Top of Information shown
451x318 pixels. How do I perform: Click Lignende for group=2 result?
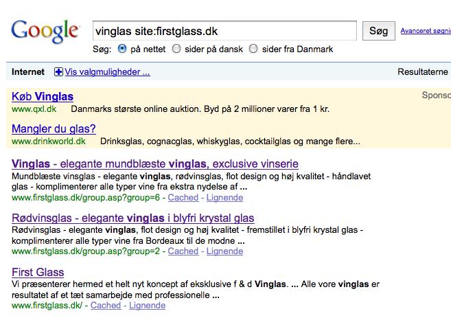click(225, 251)
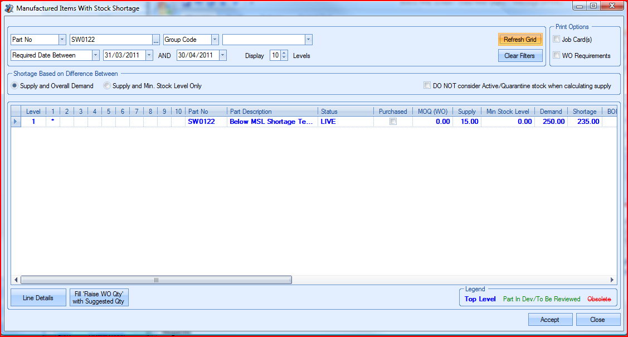Select Supply and Min. Stock Level Only
Screen dimensions: 628x337
107,86
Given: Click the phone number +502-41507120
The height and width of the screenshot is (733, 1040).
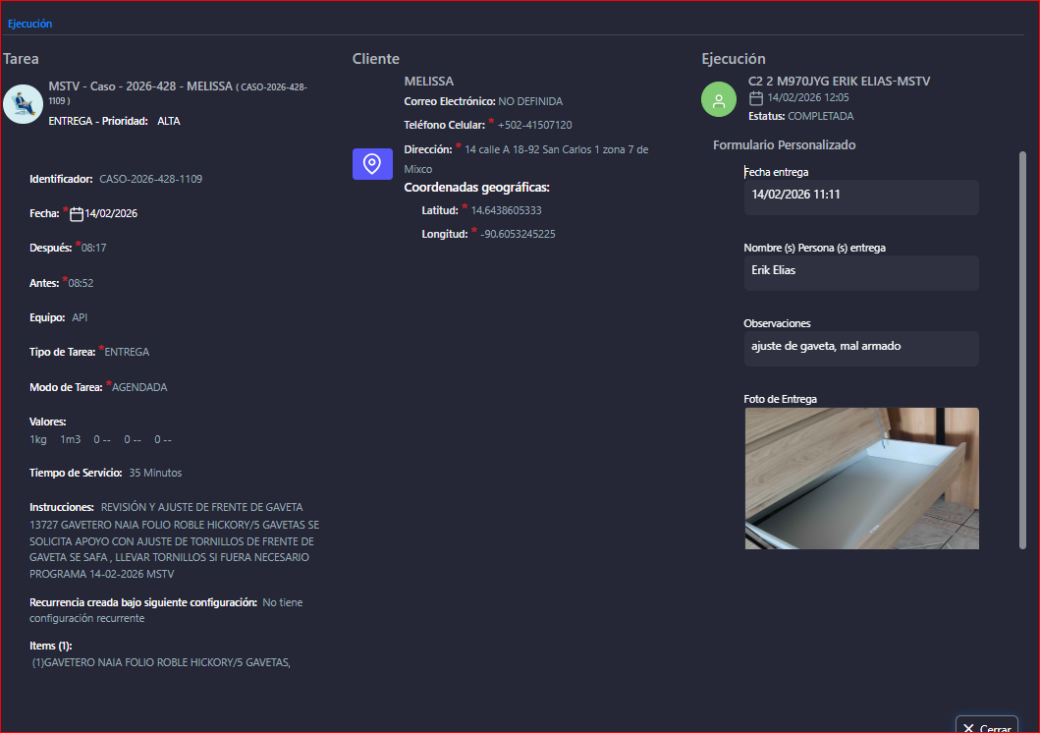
Bottom of Information shown
[How to complete this task]:
Copy the lines exactly. Start at the line with "Given: Click the phone number +502-41507120", end at the last line above, include both, and omit all pictures.

[Exercise output]:
Given: Click the phone number +502-41507120
The height and width of the screenshot is (733, 1040).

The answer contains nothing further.